No Brasil, onde os preços já são elevados, o impacto pode ser ainda mais sentido. Consumidores relatam preocupação com os custos, especialmente para modelos premium, que podem ultrapassar R$ 15 mil. Operadoras de telefonia podem mitigar o impacto com planos de parcelamento mais longos, de até 48 meses, ou aumentando o valor de troca de aparelhos usados.

  • Preocupação no Brasil: preços altos podem limitar vendas de modelos Pro.
  • Estratégia das operadoras: parcelamentos de 3 a 4 anos para suavizar custos.
  • Demanda global: crescimento projetado de 1,9% em 2025, menor que os 4,2% esperados.

A Apple, no entanto, confia na força de sua marca e na lealdade de seus consumidores. Analistas da Jefferies destacam que a empresa tem flexibilidade para aumentar preços nos modelos premium sem perder mercado, já que o ecossistema Apple continua sendo um diferencial competitivo.

Inovações tecnológicas em destaque

Além do design, a Apple aposta em melhorias tecnológicas para atrair consumidores. O chip A19 Pro promete maior eficiência em tarefas de inteligência artificial, enquanto a câmera de 24MP melhora selfies e chamadas de vídeo. O suporte a Wi-Fi 7, com velocidades mais altas, também é um atrativo para usuários que buscam conectividade avançada.

O iPhone 17 Air, com sua proposta de design fino, é visto como um experimento para captar um público que valoriza estética e portabilidade. A Apple espera que essas inovações, combinadas com a força do iOS, justifiquem os preços mais altos e mantenham a competitividade frente a rivais como a Samsung.

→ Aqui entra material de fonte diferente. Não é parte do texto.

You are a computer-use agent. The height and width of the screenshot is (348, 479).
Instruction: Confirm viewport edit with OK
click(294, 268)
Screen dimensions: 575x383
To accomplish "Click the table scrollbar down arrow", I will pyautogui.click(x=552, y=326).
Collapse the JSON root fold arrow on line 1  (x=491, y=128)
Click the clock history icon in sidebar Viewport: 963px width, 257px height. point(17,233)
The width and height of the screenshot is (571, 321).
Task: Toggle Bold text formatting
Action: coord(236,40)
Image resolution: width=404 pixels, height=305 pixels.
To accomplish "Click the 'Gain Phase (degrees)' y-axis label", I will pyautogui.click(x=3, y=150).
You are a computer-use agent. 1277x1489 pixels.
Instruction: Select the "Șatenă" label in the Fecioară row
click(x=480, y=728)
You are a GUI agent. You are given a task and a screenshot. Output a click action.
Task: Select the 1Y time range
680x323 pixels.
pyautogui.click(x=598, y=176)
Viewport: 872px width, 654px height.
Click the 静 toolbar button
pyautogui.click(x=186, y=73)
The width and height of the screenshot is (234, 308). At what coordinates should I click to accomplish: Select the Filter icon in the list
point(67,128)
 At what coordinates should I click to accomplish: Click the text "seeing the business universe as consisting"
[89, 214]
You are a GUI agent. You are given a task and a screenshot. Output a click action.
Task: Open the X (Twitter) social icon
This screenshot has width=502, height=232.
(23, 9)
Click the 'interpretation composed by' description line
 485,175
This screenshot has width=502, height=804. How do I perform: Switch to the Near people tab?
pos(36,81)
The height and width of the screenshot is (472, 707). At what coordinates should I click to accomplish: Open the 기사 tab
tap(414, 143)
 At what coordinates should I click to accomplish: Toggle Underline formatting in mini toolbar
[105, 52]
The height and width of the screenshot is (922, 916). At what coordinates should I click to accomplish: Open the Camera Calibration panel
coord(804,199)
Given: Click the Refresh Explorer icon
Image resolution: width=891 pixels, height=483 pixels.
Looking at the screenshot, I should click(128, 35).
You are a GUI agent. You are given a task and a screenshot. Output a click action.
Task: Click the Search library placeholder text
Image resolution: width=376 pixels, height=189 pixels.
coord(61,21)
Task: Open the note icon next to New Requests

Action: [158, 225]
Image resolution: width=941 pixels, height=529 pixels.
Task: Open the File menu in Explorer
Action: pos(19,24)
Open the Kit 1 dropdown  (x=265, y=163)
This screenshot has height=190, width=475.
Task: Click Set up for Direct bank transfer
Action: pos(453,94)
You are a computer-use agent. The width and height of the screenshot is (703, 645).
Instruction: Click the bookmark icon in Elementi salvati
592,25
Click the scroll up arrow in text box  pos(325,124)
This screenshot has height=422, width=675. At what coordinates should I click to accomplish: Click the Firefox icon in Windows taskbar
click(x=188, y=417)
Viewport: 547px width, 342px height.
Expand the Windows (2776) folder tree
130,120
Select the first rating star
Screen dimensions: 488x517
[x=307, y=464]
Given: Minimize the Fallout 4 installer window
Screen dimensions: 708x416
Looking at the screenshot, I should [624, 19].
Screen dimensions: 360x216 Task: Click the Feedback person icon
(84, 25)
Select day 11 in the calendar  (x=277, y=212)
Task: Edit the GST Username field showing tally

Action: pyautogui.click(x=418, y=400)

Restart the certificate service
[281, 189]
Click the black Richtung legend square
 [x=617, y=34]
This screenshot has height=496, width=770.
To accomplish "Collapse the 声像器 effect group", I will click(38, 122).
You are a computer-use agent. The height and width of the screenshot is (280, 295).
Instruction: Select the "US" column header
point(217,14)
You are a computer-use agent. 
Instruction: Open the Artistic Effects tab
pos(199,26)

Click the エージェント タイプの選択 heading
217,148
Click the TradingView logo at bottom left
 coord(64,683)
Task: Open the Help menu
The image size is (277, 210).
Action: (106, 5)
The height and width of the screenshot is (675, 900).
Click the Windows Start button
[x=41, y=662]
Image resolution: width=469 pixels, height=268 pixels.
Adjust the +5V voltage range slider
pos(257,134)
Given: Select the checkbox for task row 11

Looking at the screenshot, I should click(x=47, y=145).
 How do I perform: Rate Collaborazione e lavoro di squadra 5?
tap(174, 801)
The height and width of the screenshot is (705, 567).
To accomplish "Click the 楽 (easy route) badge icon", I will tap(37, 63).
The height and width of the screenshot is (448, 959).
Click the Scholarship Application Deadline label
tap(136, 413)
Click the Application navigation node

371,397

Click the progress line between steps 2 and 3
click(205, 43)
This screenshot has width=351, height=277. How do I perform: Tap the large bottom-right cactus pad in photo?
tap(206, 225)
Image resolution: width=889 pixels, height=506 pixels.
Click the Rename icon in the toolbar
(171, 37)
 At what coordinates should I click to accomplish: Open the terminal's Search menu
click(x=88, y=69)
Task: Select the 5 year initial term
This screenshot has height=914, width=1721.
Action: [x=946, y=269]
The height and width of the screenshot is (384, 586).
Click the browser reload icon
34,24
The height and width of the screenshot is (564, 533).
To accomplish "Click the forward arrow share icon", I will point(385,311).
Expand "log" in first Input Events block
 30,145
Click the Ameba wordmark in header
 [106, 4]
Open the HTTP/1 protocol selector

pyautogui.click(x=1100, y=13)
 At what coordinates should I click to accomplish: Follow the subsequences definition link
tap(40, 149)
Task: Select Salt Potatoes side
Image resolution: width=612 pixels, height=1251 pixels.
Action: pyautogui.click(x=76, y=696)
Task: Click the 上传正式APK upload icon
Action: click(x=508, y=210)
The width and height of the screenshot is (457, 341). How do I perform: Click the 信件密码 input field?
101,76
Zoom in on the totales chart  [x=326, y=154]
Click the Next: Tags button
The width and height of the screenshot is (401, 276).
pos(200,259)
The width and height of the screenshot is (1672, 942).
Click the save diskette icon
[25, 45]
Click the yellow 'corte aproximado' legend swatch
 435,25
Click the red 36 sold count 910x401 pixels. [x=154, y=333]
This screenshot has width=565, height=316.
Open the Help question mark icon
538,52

  • Chip A19 Pro: até 20% mais eficiente em IA e energia.
  • Câmera frontal: salto de 12MP para 24MP, com melhor desempenho em baixa luz.
  • Wi-Fi 7: velocidades até 4 vezes superiores ao Wi-Fi 6.
  • Design Air: espessura reduzida em até 15% em relação ao iPhone 16 Plus.

Cenário competitivo e desafios

O aumento de preços ocorre em um momento delicado para a Apple. A Samsung, com sua linha Galaxy, tem ganhado espaço com recursos avançados de inteligência artificial, enquanto a Apple adota uma abordagem mais gradual com o Apple Intelligence. No mercado chinês, a Apple enfrenta queda de participação devido à preferência por marcas locais, como Huawei. Na Índia, a demanda por smartphones domésticos também cresce, desafiando a expansão da Apple.

A empresa busca equilibrar esses desafios com investimentos de US$ 100 bilhões em produção nos EUA, visando reduzir a dependência de importações no longo prazo. Enquanto isso, o iPhone 17 será um teste crucial para a estratégia de preços da Apple em um cenário de pressões econômicas e geopolíticas.